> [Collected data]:
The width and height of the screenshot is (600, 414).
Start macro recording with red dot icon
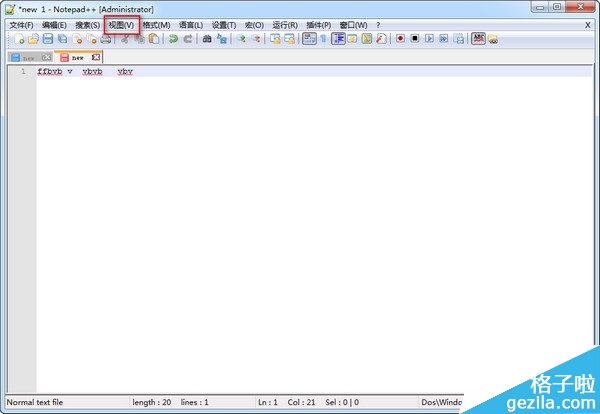point(399,39)
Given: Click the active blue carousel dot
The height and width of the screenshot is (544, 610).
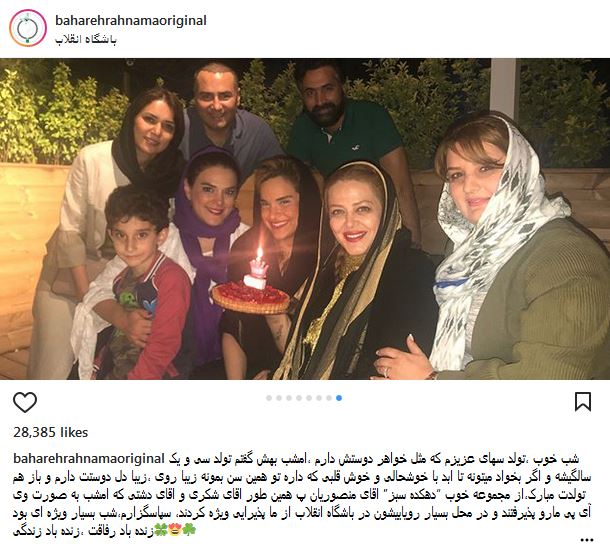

> [EXERCISE DETAILS]: Please restate each entry exactly, but drop any picture it holds.

> [SOLVED PROBLEM]:
The width and height of the screenshot is (600, 414).
Start macro recording with red dot icon
point(399,39)
Given: Click the active blue carousel dot
The height and width of the screenshot is (544, 610).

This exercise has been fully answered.